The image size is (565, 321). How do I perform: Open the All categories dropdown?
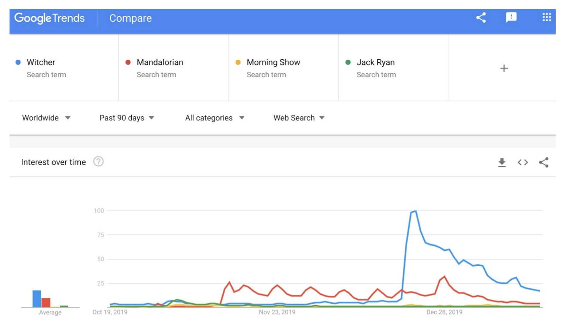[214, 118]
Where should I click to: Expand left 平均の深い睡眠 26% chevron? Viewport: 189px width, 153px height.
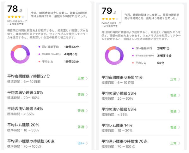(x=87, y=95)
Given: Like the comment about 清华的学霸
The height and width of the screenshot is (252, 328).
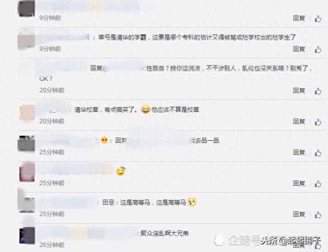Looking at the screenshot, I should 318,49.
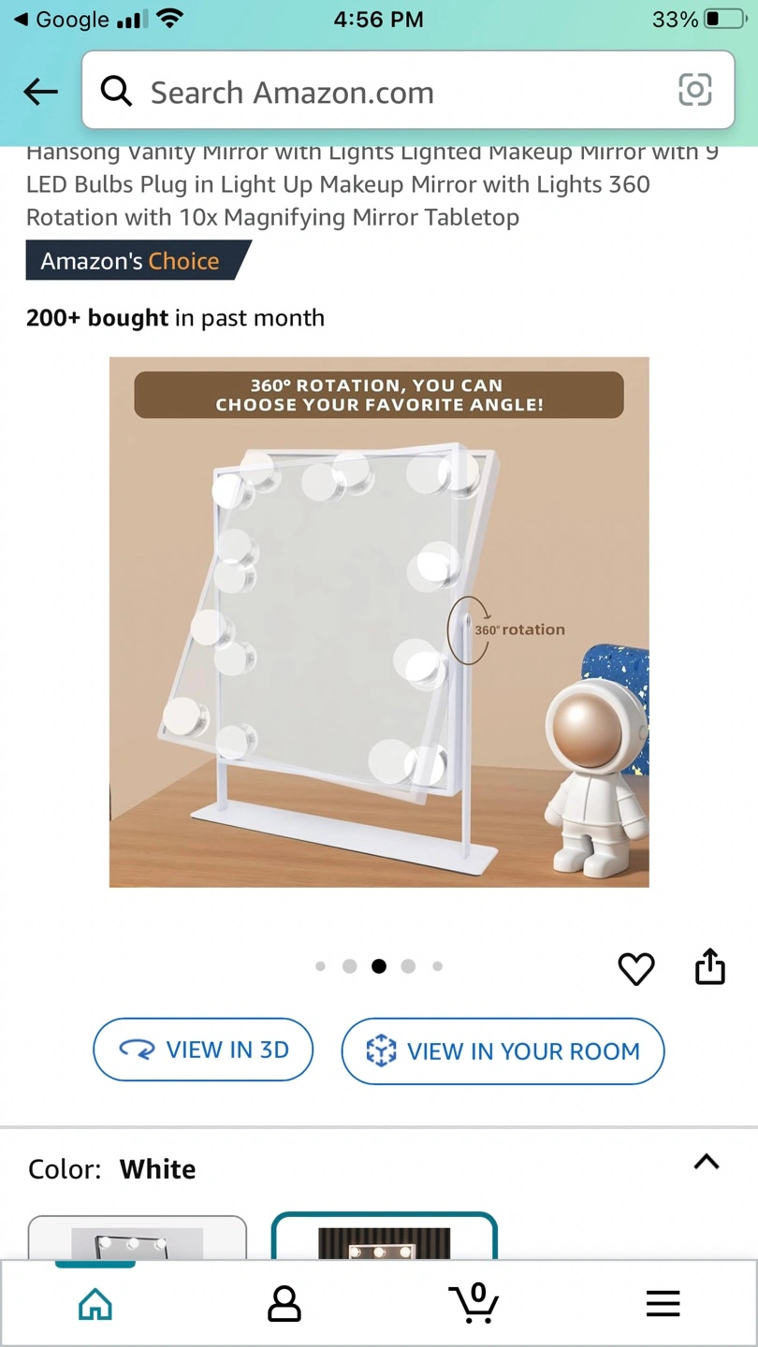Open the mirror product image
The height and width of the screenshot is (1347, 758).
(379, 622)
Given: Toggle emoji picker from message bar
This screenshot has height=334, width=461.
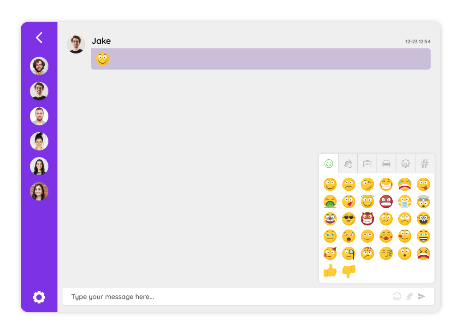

• • • •

[Work task]
The copy should hold exactly the lines from the line containing "Given: Toggle emoji picker from message bar" through the end of the data, both ends included, and no pictures.

[Written response]
Given: Toggle emoji picker from message bar
This screenshot has height=334, width=461.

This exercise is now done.